Immunité parlementaire : la justice désavoue la procédure visant Farba Ngom
La Chambre d’Accusation a annulé, dans un arrêt rendu le 9 avril, la procédure de levée de l’immunité parlementaire du député Farba Ngom.
Cette décision marque un tournant dans ce dossier à forte portée institutionnelle, en remettant en cause la régularité du processus engagé au sein de l’Assemblée nationale du Sénégal.
Au cœur de cette décision, les arguments portés par Aïssata Tall Sall et le groupe parlementaire Takku Wallu Sénégal ont été jugés fondés.
Ceux-ci dénonçaient une violation des règles internes encadrant la procédure de levée de l’immunité, estimant que certaines étapes essentielles n’avaient pas été respectées.
Pour la présidente du groupe parlementaire, cette issue judiciaire constitue un rappel à l’ordre adressé aux institutions.

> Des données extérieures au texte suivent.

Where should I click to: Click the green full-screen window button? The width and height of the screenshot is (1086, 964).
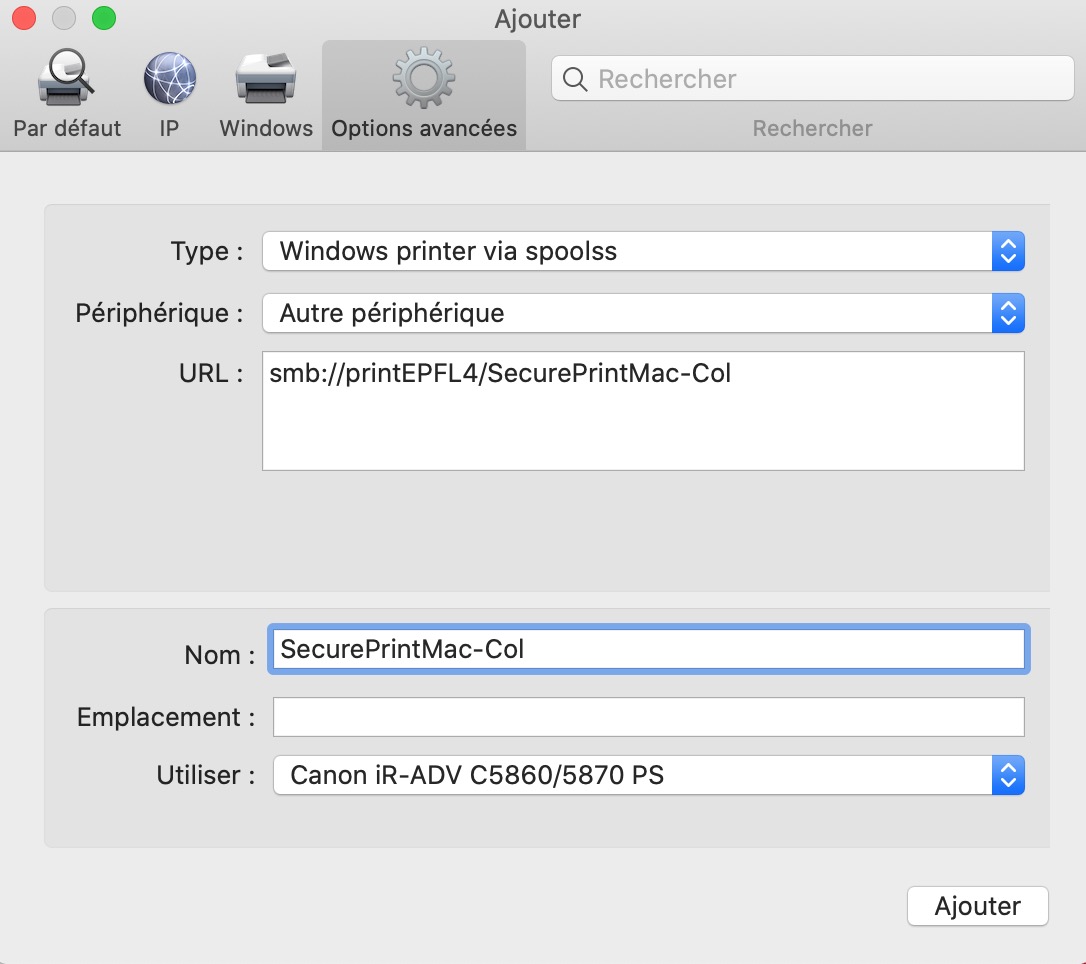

Elle insiste sur un principe fondamental : les députés, en tant que législateurs, ont la responsabilité d’être les premiers à veiller au respect strict des lois et des procédures qu’ils adoptent eux-mêmes.
Au-delà du cas individuel de Farba Ngom, cette décision relance le débat sur la rigueur procédurale au sein de l’Assemblée nationale du Sénégal et sur la nécessité de garantir un équilibre entre action judiciaire et protection des prérogatives parlementaires.
Elle pourrait également avoir des répercussions sur d’autres dossiers similaires, en renforçant l’exigence de conformité aux textes en vigueur.
Dans un contexte politique déjà marqué par des tensions institutionnelles, cet arrêt vient rappeler que l’État de droit repose avant tout sur le respect scrupuleux des règles, y compris — et surtout — par ceux qui en sont les garants.